MILWAUKEE — A federal magistrate judge in Wisconsin on Oct. 3 ruled that an engineer could provide expert testimony on ballistics and the shape of an indentation on the rear driver’s side door of an informant’s car because he was qualified to proffer his opinions but that he was unqualified to discuss trace elements that would have been left behind on the door, as well as the credibility of the defendant (United States v. Derrick L. Harris, et al., No. 17-CR-167, E.D. Wis., 2018 U.S. Dist. LEXIS 170537).
BUFFALO, N.Y. — A federal judge in New York on Sept. 28 denied a defendant company’s motion to exclude the testimony of a couple’s liability expert, who opines that a defect in a motorcycle tire caused it to unexpectedly blow out, finding that the expert’s visual inspection of the object was a reliable methodology to support his opinion (Daniel Griffith, et al. v. Goodyear Dunlop Tires North America Ltd., No. 11-CV-761S, W.D. N.Y., 2018 U.S. Dist. LEXIS 187976).
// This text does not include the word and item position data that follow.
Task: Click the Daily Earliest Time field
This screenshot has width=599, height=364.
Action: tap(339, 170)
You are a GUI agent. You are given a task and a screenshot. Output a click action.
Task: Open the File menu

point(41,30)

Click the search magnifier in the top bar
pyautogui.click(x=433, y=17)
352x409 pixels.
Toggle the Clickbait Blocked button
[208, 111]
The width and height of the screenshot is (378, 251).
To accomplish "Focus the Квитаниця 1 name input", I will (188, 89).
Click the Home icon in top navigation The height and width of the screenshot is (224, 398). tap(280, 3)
OTTAWA, Ill. — An Illinois appeals court on Sept. 24 affirmed a trial court’s judgment notwithstanding the verdict (JNOV) ruling concluding that a school district and its employees did not commit willful and wanton negligence in failing to supervise students in a lawsuit brought by the family of a middle school student who was severely beaten by a high school student. The appeals court also upheld the finding that the defendants did not purposely destroy the statements of students who witnessed the attack (Noah Ryan Hawk Rogers, et al. v. Andrew McConnaughay, et al., No. 3-17-0690, Ill. App., 3rd Dist., 2018 Ill. App. Unpub. LEXIS 1650).
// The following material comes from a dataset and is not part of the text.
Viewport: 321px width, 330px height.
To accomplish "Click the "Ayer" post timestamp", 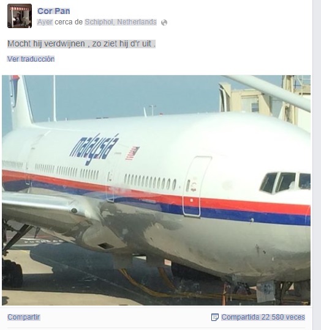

LOS ANGELES — A California appeals court reversed a trial court’s decision to award a plaintiff’s law firm 10 percent of the total value of an $18 million settlement of a wrongful death lawsuit instead of the requested 31 percent of the share allocated to the decedent’s four minor children. The appeals court remanded Oct. 2, saying the lower court abused its discretion by relying heavily on the children’s medical needs in reaching its decision (Nicolas Schulz, et al. v. Jeppesen Sanderson Inc., et al., No. B27749, Calif. App., 2nd Dist., Div. 1).
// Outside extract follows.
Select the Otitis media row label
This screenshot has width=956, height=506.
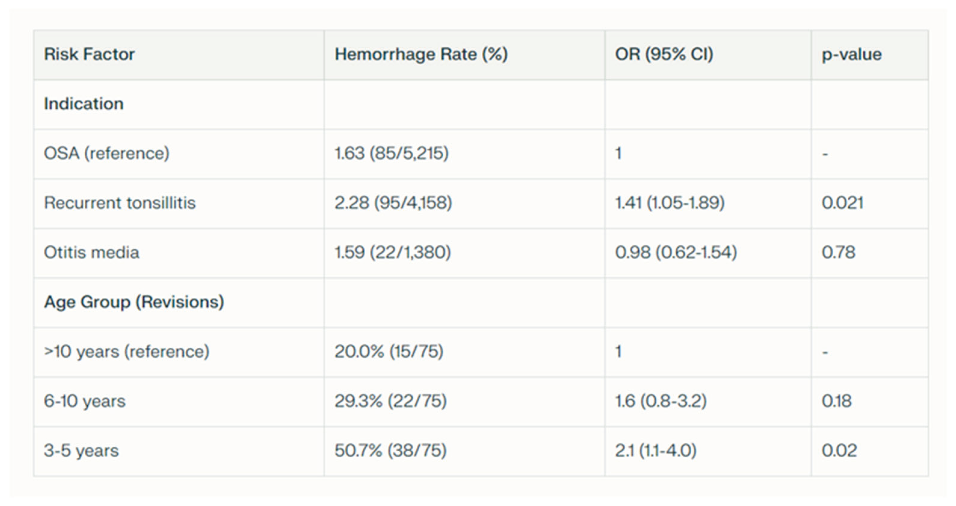pos(92,253)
MIAMI — A passenger who did not fasten her seat belt during turbulence on a flight from Spain to Italy established that she sustained injuries caused by an “accident” as defined by an international treaty on airlines’ liability for passengers’ injuries or death, a Florida federal judge ruled Oct. 3. However, questions remained about whether an airline’s negligence caused her injuries, he said (Fanny Quevedo, et al. v. Iberia Lineas Aereas de España, Sociedad Anónima Operadora Co., No. 17-21168, S.D. Fla., 2018 U.S. Dist. LEXIS 170476).